> What you should do
Continue the article on recreational therapy from the point where it stops.

BEGIN Document section

Recreational therapy

Recreational Therapist
ICD-9-CM93.81
MeSHD057173

Recreational therapy or therapeutic recreation (TR) is a systematic process that utilizes recreation (leisure) and other activities as interventions to address the assessed needs of individuals with illnesses and/or disabling conditions, as a means to psychological and physical health, recovery and well-being.[1] Recreational therapy may also be simply referred to as recreation therapy, but in short, it is the utilization and enhancement of leisure.[2]

The work of recreational therapists differs from other professionals on the basis of using leisure activities alone to meet well-being goals, they work with clients to enhance motor, social and cognitive functioning, build confidence, develop coping skills, and integrate skills learned in treatment settings into community settings. Intervention areas vary widely and are based upon enjoyable and rewarding interests of the client. Examples of intervention modalities include creative arts (e.g., crafts, music, dance, drama, among others), games, sports like adventure programming, exercises like dance/movement, and skill enhancement activities (Motor, locomotion, sensory, cognition, communication, and behavior).

"Today, the United States Department of Labor projects that there are over 19,000 recreational therapists in the United States. As of January 2023, there are 19,278 professionals who hold active, inactive, or eligible for re-entry status on the NCTRC registry. The CTRS credential is the most professionally advanced credential for the field of therapeutic recreation."[3]

A patient playing Simon during a recreational therapy session

There are four approaches in therapeutic recreation:

  • Recreation services: Providing recreation services to people with disabilities for experiencing leisure and its benefits, often this takes a rehabilitation tone in approach for helping clients to reach an optimal level of health and well-being.

END Document section
BEGIN Data

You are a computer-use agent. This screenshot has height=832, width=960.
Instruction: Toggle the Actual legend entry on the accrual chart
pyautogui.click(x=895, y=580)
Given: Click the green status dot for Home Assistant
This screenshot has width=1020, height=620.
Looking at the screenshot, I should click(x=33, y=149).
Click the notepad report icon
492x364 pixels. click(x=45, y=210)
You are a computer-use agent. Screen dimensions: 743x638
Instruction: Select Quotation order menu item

END Data

> Exercise output
  • Therapeutic approach: The purpose of this approach is curative in nature. It attempts to lessen and ameliorate the effects of illness' and disabilities, it also can be prescriptive for improving certain functional capacities.
  • Umbrella or combined approach: Use of recreation as a subjective continuation of enjoyable activities as well as a recreation service for bringing purposeful change.
  • Leisure ability approach: An approach that operates leisure activities therapeutically and engages the clients fully for participation with good dissemination on the benefits of structured leisure/ leisure awareness education (Gun & Peterson, 1978).[4]

Eight domains of leisure are: leisure awareness, leisure attitudes, leisure skills, community integration skills, community participation, cultural and social behaviors, interpersonal skills.

  1. ^ "American Therapeutic Recreation Association".
  2. ^ "What is Recreational Therapy?". College of Public Health. May 18, 2011.
  3. ^ "About Recreational Therapy". National Council for Therapeutic Recreation Certification. Retrieved December 9, 2023.
  4. ^ Robin Kunstler; Frances Stavola Daly (2010). Therapeutic Recreation Leadership and Programming. Human Kinetics. pp. 29–36. ISBN 978-0-7360-6855-0.